On this particular day as charge nurse, things had been going moderately smoothly, though we were operating at full capacity for the unit. This was rather unusual, and pleasant in its own way. Then the husband of one of our patients came to visit, and the day ceased to be calm. I could hear the murmur of their voices from down the hallway as I worked at my computer, and it was obvious something was not entirely right by the way his voice continually rose in volume as hers continually lowered to the point of inaudibility. Soon, the call button was pressed and the nurse assigned to that patient bustled down the hall to address it. I kept an ear out, but I do not like to go over other nurses’ heads when I am the charge nurse. This might possibly have been a case of ignoring my gut instinct to go to the room myself. Had I not been so rigid in keeping to my original policy, it is possible some of the subsequent trouble could have been headed off at the past. However, inevitably, the amount of sound coming from the room continued to rise, and before long the nurse came to get me. I was already out of my chair when I saw him coming down the hall, and together we hurried back through the short corridor.

It turned out that the problem was simple enough—the patient had mentioned something about not getting enough sleep because her roommate was moaning rather frequently due to pain from uterine cancer. The sleepless patient was under surveillance for her high-risk pregnancy since her pre-eclampsia had recently turned into full-blown eclampsia, and the husband apparently had spent some time on WebMD and other internet sites the day before. He had learned that lack of sleep can be a seizure trigger, which is true, of course (Aragona, 2000), and so what had been a simple concern—the patient’s offhand comment about not getting enough sleep—became aggravated by stress until in the husband’s mind, our failure to get his wife a room of her own equated to malpractice. By the time I arrived, after the husband’s request to speak to someone “in charge,” he was already entrenched in his position.
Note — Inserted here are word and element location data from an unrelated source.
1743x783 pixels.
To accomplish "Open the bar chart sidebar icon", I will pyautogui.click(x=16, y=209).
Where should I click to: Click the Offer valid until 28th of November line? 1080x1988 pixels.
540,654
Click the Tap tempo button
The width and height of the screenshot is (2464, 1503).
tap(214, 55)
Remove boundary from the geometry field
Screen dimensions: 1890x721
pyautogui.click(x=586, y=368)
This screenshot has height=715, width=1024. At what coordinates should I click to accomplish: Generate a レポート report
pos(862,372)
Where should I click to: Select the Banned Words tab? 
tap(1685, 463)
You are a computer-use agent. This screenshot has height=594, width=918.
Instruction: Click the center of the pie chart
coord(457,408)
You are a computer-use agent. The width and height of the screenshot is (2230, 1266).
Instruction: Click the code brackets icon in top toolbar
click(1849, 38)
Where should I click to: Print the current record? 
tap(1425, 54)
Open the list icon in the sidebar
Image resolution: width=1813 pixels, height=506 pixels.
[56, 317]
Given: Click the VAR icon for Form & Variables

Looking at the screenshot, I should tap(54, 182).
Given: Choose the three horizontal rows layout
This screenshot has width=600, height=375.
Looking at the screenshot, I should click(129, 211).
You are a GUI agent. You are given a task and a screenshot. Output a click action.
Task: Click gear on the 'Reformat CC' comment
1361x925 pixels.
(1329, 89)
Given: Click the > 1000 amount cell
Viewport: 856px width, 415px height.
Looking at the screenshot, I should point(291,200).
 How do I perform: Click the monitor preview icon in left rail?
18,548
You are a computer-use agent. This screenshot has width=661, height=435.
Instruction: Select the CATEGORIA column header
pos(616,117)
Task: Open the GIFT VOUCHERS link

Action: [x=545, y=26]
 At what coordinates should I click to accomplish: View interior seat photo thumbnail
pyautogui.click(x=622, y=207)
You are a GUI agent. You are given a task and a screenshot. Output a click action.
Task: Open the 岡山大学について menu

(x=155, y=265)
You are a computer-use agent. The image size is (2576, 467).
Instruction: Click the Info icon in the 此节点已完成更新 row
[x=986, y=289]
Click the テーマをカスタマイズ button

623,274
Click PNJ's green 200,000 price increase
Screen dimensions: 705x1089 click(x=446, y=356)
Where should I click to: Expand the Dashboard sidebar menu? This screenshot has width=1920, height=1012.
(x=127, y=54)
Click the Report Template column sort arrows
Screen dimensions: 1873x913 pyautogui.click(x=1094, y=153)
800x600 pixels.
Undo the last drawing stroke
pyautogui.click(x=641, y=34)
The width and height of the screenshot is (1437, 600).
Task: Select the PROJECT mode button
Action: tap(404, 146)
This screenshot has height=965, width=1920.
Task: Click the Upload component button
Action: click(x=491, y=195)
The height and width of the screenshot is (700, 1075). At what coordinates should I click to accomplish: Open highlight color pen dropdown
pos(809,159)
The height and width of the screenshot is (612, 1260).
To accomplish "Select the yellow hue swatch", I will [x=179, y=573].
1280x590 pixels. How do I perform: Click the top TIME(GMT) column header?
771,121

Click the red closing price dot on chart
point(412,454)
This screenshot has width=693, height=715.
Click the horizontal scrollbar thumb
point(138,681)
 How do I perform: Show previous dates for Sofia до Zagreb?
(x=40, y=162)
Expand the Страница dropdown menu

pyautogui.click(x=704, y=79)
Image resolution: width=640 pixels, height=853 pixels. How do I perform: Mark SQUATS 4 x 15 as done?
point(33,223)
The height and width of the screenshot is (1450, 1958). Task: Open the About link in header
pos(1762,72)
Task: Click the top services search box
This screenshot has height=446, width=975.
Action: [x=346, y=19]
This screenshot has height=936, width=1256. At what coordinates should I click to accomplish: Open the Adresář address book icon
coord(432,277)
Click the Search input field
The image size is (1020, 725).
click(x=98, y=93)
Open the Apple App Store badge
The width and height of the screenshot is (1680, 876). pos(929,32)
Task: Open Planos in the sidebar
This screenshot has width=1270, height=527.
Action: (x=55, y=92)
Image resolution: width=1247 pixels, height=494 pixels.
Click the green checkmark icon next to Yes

I explained carefully, trying to stay calm so as to diffuse the situation, that the unit was completely full and we were not able to offer the patient a room of her own at that time, but that things could change at any moment and space might be freed up by the evening. He countered that he had seen the rest of the hospital on his way to the unit and that we clearly had space elsewhere. My response that it was against our usual procedures to put patients in other units did not help at all; I think I was forgetting the important fact that relating to people empathetically usually works better than bringing up high-minded corporate-sounding policy matters. Still, this was a complicated issue that the husband had unknowingly raise; bed allocation in inpatient hospital units is indeed a major area of concern, such that some have gone so far as to create simulations for determining the ideal distribution of beds (Vassilacopoulos, 1985). Perhaps I was being a little over-sensitive and thus defensive to his perceived criticism, particularly as I still sometimes have the irrational desire to be the perfect charge nurse. I also was failing to think through other possible solutions, for the encounter ended with the husband storming out of there, and it only occurred to me later as I was taking the elevator back down to go home that I could have swapped the woman with eclampsia around with another patient. Though I was not able to get her her own room, I could have at least done that, and the compromise might have placated everyone involved. Next time, thanks to the reflection I have now done, I will be more open to such possibilities and thus better able to imagine alternate outcomes.

References

Aragona, M. (2000). Abuse, dependence, and epileptic seizures after Zolpidem withdrawal: Review and case report. Clinical Neuropharmacology, 23(5), 281-283.

Vassilacopoulos, G. (1985). A simulation model for bed allocation to hospital inpatient departments. Simulation, 45(5), 233-241.